Combien parmi vous sont tellement terrorisés, qui se déguisent en cadavres ambulants, pour ne pas « être tués une deuxième fois » ! Ils sont devenus comme des zombis, qui obéissent, au doigt et à l’œil, à ce régime qui les tue. Ce n’est pas en abandonnant votre corps et votre esprit à ces forces du mal, que vous vivrez mieux ! Soyez dignes, pensez au moins au bien et à l’avenir de vos enfants et leurs descendants ; l’histoire vous en saura gré !

Chers compatriotes, ENGAGEZ-VOUS !

Les hommes, les femmes, les garçons et les filles de votre âge ont décidé de mener une lutte sans merci contre ce régime du FPR-KAGAME qui tue et malmène les Rwandais. Rejoignez-les ou soutenez-les d’une façon ou d’une autre ! Ils comptent sur vous. Ils sont engagés dans des associations ou partis d’opposition au Rwanda et à l’extérieur. Ils sont en prison ou en exil. Ils se battent jour et nuit, chacun à sa manière, pour la dignité, la paix, la justice, la liberté et la démocratie dans notre pays.

Certains en payent le prix fort, et malgré cela les autres continuent. Avec eux, je crois en la victoire finale. Ceux qui ont été tués dans ce combat, sont des filles et fils dignes de la nation. Ils sont tombés sur le champ d’honneur, nous ne les oublierons jamais. Ils forcent notre admiration, ils nous inspirent jour et nuit ; faisons tout ce qui est en notre pouvoir pour que leur sacrifice ne soit pas vain.

Certains pensent, à tort, ne pas être concernés par cette lutte, au motif qu’ils ont une situation sociale ou financière enviable. Ils oublient que le régime dictatorial du FPR-KAGAME peut à tout moment tout leur prendre, à ceux qui sont à l’intérieur du pays, ou, pour ceux qui sont en exil, les malmener d’une façon ou d’une autre, par le biais de sbires mandatés à cet effet. Faut-il encore souligner qu’il s’agit d’abord et avant tout d’un combat pour la dignité et la liberté ? En l’espèce, ces paroles d’un sage africain méritent toute notre attention : « Etre pauvre et libre plutôt que riche dans l’esclavage ! » 

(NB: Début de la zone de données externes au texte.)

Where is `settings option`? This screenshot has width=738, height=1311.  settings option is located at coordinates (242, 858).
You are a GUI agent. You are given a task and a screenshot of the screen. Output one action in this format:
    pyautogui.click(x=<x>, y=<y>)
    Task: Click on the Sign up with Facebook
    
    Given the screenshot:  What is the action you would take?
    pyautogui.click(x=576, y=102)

Chers compatriotes, BATTEZ-VOUS !

Pour que votre peuple et vous-même soyez en sûreté, il faut être délivré de la force tyrannique ! Cette machine d’oppression est contraire au droit, elle s’oppose à votre liberté, elle nuit à votre vie tout simplement !

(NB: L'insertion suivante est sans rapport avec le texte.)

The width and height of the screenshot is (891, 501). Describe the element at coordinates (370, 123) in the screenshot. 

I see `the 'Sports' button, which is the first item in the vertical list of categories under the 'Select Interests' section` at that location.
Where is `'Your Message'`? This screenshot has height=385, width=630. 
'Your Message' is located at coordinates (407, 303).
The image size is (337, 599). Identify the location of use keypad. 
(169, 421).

Comme tout être humain, la raison vous oblige, tous et chacun, de considérer comme ennemi de votre conservation, celui qui veut vous ravir votre vie, si vous ne vous soumettez pas comme son esclave corvéable à merci. Dans ces conditions, il vous impose une situation d’état de guerre et devient ipso facto votre agresseur, contre qui vous avez le droit et surtout le devoir de combattre. Vous l’aurez compris, c’est une question de survie et de légitime défense.

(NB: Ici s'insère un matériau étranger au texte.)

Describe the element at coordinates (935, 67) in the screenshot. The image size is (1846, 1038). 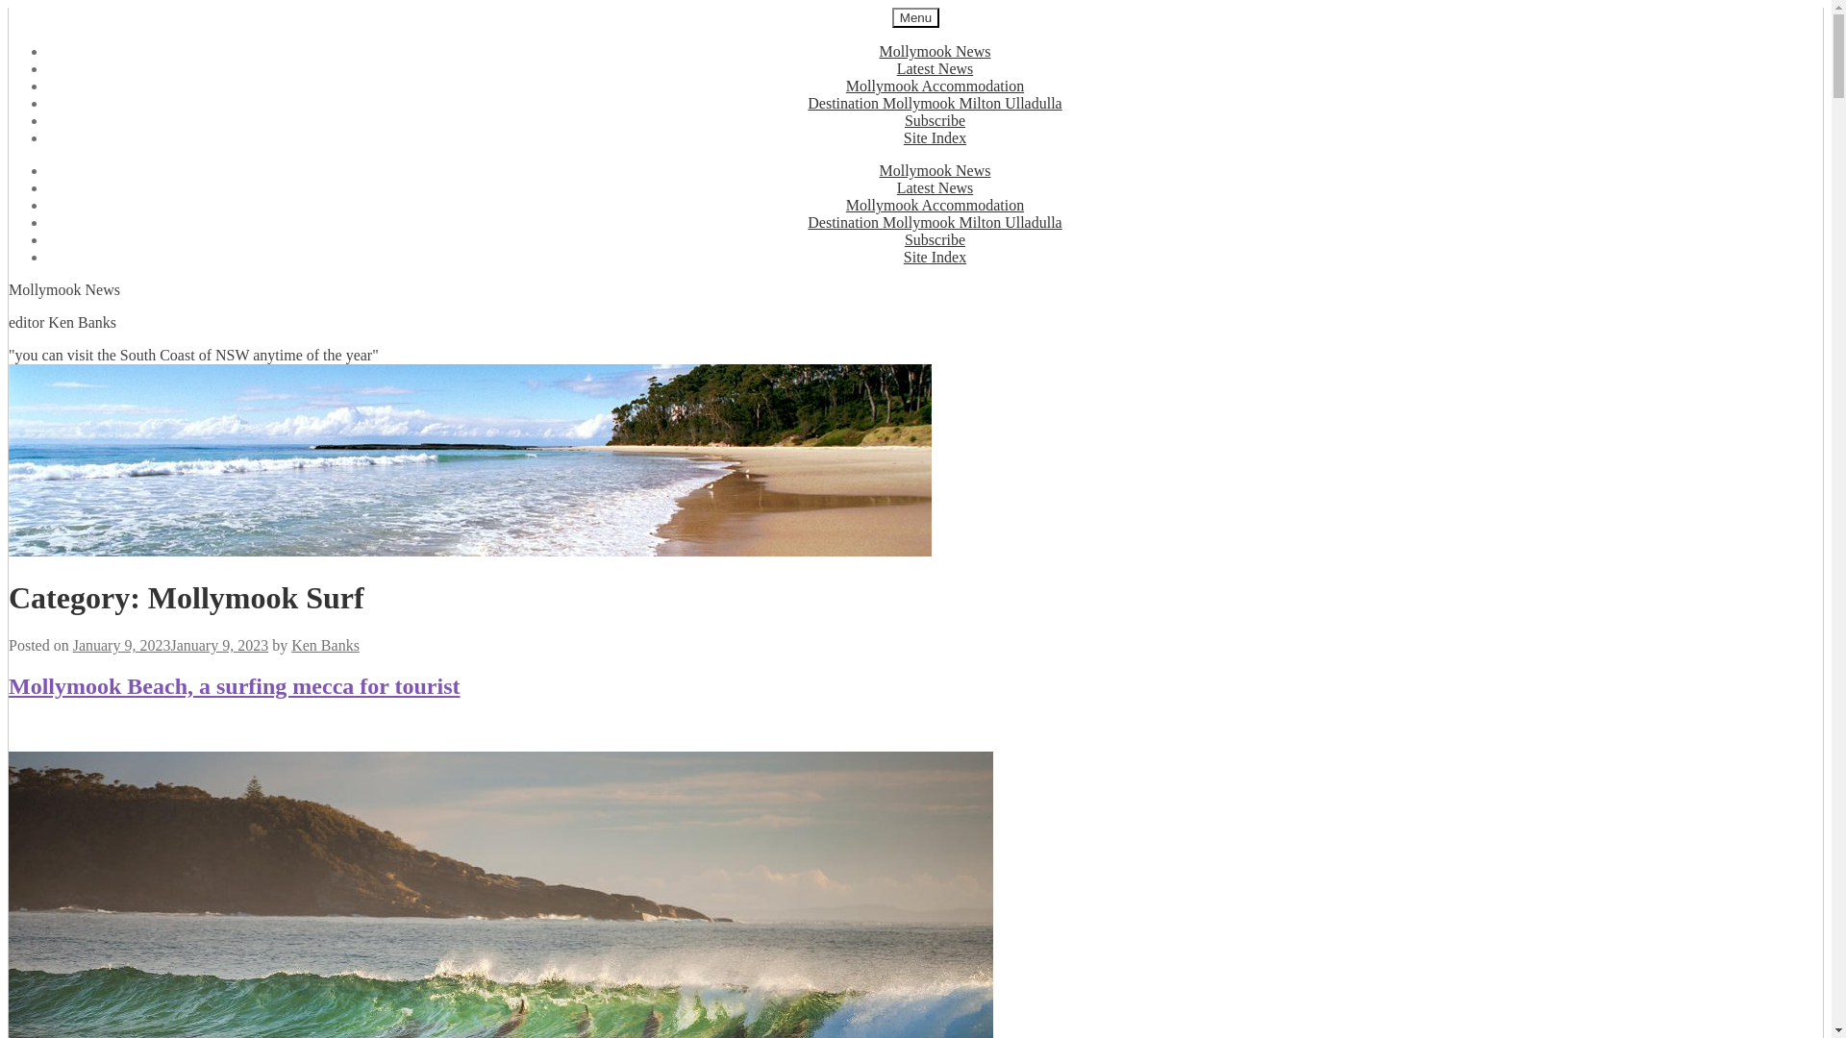
I see `'Latest News'` at that location.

Chers compatriotes, INDIGNEZ-VOUS !

Vingt-cinq ans que les ossements des nôtres sont exposés comme des trophées de guerre ; ça suffit ! Le régime FPR dirigé par Paul KAGAME a décidé d’ôter l’humanité à nos défunts. Ils sont privés du repos éternel auquel ont droit tous les morts. Tous ces corps exposés à GISOZI et ailleurs sont ceux des nôtres, vous et moi. Aucun de ces morts n’appartient à la famille de KAGAME, car si c’était le cas, pareille humiliation lui aurait été épargnée.

Les nôtres sont devenus des objets de curiosité. Ils sont déshumanisés tous les jours, sous le regard complice des visiteurs étrangers, qui sont soumis malgré eux, à un exercice émotionnel des plus étranges, qu’ils n’osent pas dénoncer. Cette mise en scène macabre est choquante et inacceptable : elle est savamment entretenue par le régime dictatorial du FPR-KAGAME en vue de maintenir dans la culpabilisation une partie des Rwandais et de s’attirer la sympathie d’une Communauté internationale dont la naïveté est habilement exploitée par le pouvoir de Kigali.

Nous ne le dirons jamais assez : l’exposition de ces ossements doit cesser. Non seulement elle procède d’une instrumentalisation politique des plus condamnables, mais aussi elle constitue le comble du cynisme, quand on sait que, dans la plupart des « sites mémoriaux », il s’agit des restes des corps des personnes tuées massivement par l’Armée du Général KAGAME lors de sa conquête du pays en 1994.

Il faut agir et vite, pour que ces corps soient enterrés en toute dignité. Ne laissons plus faire cette affreuse exposition, contraire à nos croyances et notre culture. Notre passivité chosifie nos morts et les réduit au néant. Ils sont morts injustement, et comble du drame, ils sont devenus le décor d’un spectacle politique pitoyable !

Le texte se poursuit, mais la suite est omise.